A Neurosurgery consultation and the possibility of MS

Well, I gave in and went to a wonderful neurosurgeon at Brigham and Women's Hospital in Boston. He listened to my history of Trigeminal Neuralgia and did a follow my finger with your eyes exam (along with a let's see how you walk, etc.). I am not sure where to start. Ok. Let's start with the fact that he says I certainly have trigeminal neuralgia-like symptoms, but he is not 100% convinced that is what I have. The bilateral nature of it plus a few other things (I have lost my ability to feel temperature on BOTH sides of my tongue, but am only having a TN flare up on my left side, also I have been having burning and pain on my left arm and hand, and pain on the very back of my head) leave him with some questions. Then there was the follow his finger with my eyes. Apparently when I look to the left there is a slight delay. :(.

His Recommendations:

1.) Lumbar puncture to rule out M.S. (I do have a lesion on my brain, but it has been stable for 8 years, so my neurologists have always said not to worry about it. He thinks it is something we need to watch more closely).

2.) ANOTHER MRI of my Head. BUT THIS TIME an MRI of my SPINE which I have never gotten done before. I guess when you are looking for signs of M.S. there can be lesions there or something.

3.) Gamma Knife Radiosurgery to control my TN/TN-Like pain.

He had amazing bedside manner, and was very clear to say, "This is NOT a diagnosis, I don't want this to upset you. We just have to rule it out." But let's be honest, how can I not be upset? I realized I have one other neurological symptom I haven't told any doctors about. I have been having some difficulty swallowing (dysphagia). It has been going on for several months now, and I didn't think anything of it alone, but put together with everything else has me concerned. I know, I know! I shouldn't worry or get myself worked up. I just need to be calm and wait until all the results come back. I'm just scared. I'm 30, newly married, and we were hoping to start a family soon. BAH! I am getting ahead of myself. I just needed to vent.

Fingers crossed!

Thanks for reading :)!!!!!!

Hi Sorry to hear about ALL your symptoms. To get an accurate diagnosis, please you MUST tell your doc about all your symtoms. If you don't their chance of helping you is greatly reduced, so please please let them know. I wish you well and hope you feel better soon. Vent as much as you want, we are all here for you.

Ann

Ann, you are absolutely right! I am waiting to hear back from my neurologist once she reads the notes from my neurosurgeon. At that point I can broach the subject. Thank you for your input and the well wishes!! It always feels good to know I can come here for support!!! :D

Hi LBHiker, I am 44 now and was diagnosedI with MS in 2008. My first attack was in 2002, the doctor told me I was having mini strokes at first, which scared the hell out of me. They then told me they wasn't sure. Then in 2008 I had another attack which confirmed my MS. In 2009 I had my first Tn attack, my MS nurse told me it was my MS., it was only in 2012 when my attacks got worse I told my neurologist and he confirmed I had Tn. I know exactly how you are feeling it is very scary and at times you wish it wasn't you. Like Ann say, you must tell them everything. When I told the doctors my symptoms in 2002 they just told me that theyddidn't know and sent me home. Six years later, I finally got through to them and they finally realized. Please don't leave it that long. Just t your results, good luckbecause you may have MS, hopefully not, it should not hinder your chances of having to family. I hope everything goes well when you ge

Get you results, good luck

Thinking of you. Honesty, out in the open, talking & seeking more info can give positive power to you. Fears, especially of the unknown can sap your being.this site is very helpful. People are here for you.
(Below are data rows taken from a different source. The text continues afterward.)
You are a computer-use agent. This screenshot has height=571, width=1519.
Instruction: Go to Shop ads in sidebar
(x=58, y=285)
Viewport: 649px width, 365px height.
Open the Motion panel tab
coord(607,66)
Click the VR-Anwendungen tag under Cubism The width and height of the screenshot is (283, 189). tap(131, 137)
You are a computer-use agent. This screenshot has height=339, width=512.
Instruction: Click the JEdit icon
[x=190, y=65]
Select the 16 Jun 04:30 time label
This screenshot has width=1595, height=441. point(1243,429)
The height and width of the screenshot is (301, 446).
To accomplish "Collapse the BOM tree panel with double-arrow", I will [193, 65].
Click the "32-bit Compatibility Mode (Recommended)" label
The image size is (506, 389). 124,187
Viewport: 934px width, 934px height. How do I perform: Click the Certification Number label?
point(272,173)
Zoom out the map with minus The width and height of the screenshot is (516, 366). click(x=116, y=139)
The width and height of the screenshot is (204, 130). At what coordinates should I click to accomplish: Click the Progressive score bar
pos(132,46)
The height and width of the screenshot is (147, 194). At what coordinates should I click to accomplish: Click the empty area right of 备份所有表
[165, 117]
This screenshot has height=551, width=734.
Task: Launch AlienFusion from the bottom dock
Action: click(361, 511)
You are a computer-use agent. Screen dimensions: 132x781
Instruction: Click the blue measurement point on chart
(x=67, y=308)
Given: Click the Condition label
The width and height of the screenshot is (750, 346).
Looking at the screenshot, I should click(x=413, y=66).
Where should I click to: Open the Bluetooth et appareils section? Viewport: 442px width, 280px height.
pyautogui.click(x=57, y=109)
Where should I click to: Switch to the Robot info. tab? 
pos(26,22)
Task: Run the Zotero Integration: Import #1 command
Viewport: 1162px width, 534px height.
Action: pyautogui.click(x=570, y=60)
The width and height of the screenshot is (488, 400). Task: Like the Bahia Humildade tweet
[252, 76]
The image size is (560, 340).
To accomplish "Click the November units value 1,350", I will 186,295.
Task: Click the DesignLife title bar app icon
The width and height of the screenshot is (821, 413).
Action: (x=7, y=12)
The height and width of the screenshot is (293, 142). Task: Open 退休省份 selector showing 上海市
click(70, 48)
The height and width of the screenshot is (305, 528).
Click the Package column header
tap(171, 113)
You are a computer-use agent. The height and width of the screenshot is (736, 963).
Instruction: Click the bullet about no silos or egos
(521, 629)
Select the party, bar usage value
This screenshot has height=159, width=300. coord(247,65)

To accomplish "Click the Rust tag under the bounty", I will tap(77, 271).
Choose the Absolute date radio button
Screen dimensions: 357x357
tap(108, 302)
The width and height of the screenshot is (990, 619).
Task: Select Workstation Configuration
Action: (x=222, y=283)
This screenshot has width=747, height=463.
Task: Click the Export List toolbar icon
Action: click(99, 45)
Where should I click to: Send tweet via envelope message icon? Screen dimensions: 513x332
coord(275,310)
Thank you all so much for your kindness! I had a c spine MRI and there are no signs of demyelination. I feel very relieved. However I do know that it is always something to watch for in the future, because M.S is something that can take years to get a diagnosis for.

Jason Sankey, thank you for sharing part of your story in order to help me!

Mary, thank you too for being here for me- wonderful words of advice.

Ann, I did end up contacting my neuro and telling her all my symptoms!